Minha talentosíssima -- e queridíssima -- amiga Tetê Pacheco passou um carnaval em Veneza, no último ano do século passado. Viajou para fazer uma pauta para a revista Capricho, editada pela Monica Figueiredo. A matéria era luxuosíssima -- incluía um ensaio de moda grande fotógrafo Miro. Me lembrei disso e pedi um novo texto para a Tetê, que ficou hilário. Obrigado, Tetê!
(Publicado originalmente no Viaje na Viagem em 2010)
O carnaval de Veneza é muito doido. Não fossem as toneladas de turistas fantasiados de turistas para dar o toque contemporâneo, você teria certeza de estar no meio de uma sessão de regressão. Trata-se de um manicômio ambientado na pré-Renascença. Mas essa, é claro, é apenas a primeira impressão. Quando você embarca no vaporetto (o barquinho, não o aspirador) que liga o continente a essa ilha da fantasia, você percebe que não se trata de um manicômio, mas muitos.
E os malucos acabaram de ser todos liberados.
Não há alternativa careta para o carnaval de Veneza. Ou você embarca nessa onda, ou volte para casa e corra atrás do seu trio elétrico. O primeiro passo, caso você escolha a primeira alternativa, é não transgredir a lei local do anonimato. Descole imediatamente sua máscara e fantasia. Você só é respeitado se for mais um e não for de ninguém. Dar as caras é uma ofensa.
Veneza vive da fantasia de se fantasiar no carnaval. Você quase não vê mercadinhos, lavanderias. Farmácias, coisas práticas da vida moderna. Em compensação, tropeça em lojas que alugam roupas e jóias de época e ateliês de máscaras (feitas uma a uma e pintadas a mão).
Se você for um viajante desavisado e esqueceu resevar sua fantasia com boa antecedência, pode tirar o cavalinho da chuva (sim: chove, neva, faz frio, tudo junto).
Não vai sobrar nada. Aquela mesma turma de turistas fantasiados de turistas que chegou com você no aeroporto nessa altura já desfila por Veneza fantasiada de vênetos autênticos. Com vestidos longos, cheios de brocados e outros babados.

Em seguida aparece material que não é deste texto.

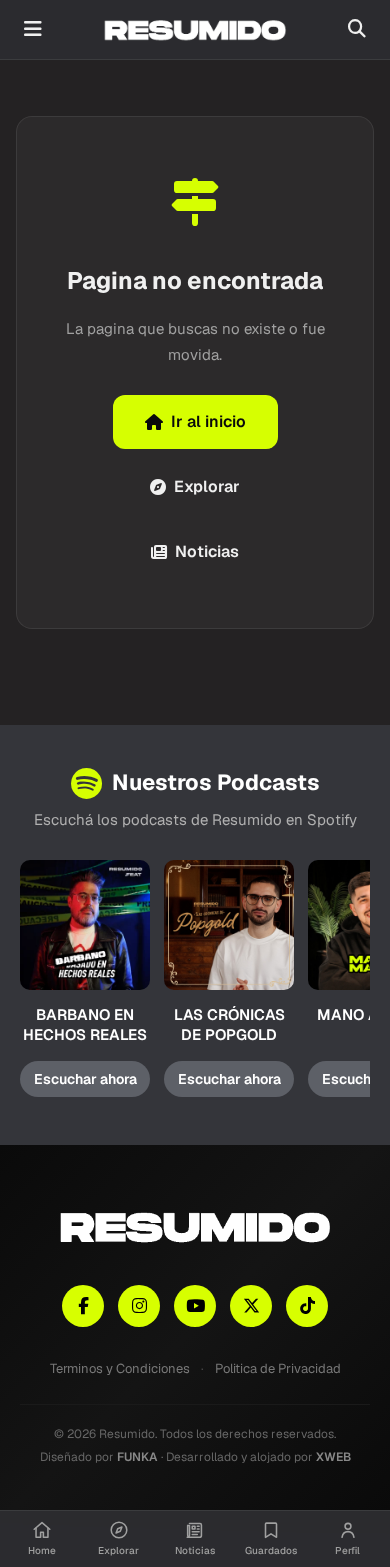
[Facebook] (83, 1306)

E você, com seu jeans, bota e casacão vai ter que se contentar com um passeio de gôndola ( a bagatela de 150 dólares a voltinha), ou visitar a casa de Peggy Guggenheim, a Scuola San Rocco, a magnífica Accademia e seus mestres renascentistas. Ver a maravilha bizantina que é a Catedral de San Marco e pedir perdão por não ser tão católico. Bom também apenas caminhar pelas ruelas tão estreitas que fariam qualquer top model se sentir gorda. Delícia comprar muranos de todos os tipos, cores e formas, lindos. Inesquecível beber um Bellini no Harry’s Bar.
Nada mal para um turista fantasiado de turista no carnaval.
A clássica passadinha pela Ponte dos Suspiros é imprescindível. Lá você pode lamentar à vontade que seus dias de férias estão por acabar e pode jurar para você mesmo voltar mil vezes a esse lugar mágico e louco.
Quem sabe da próxima vez, devidamente anônimo.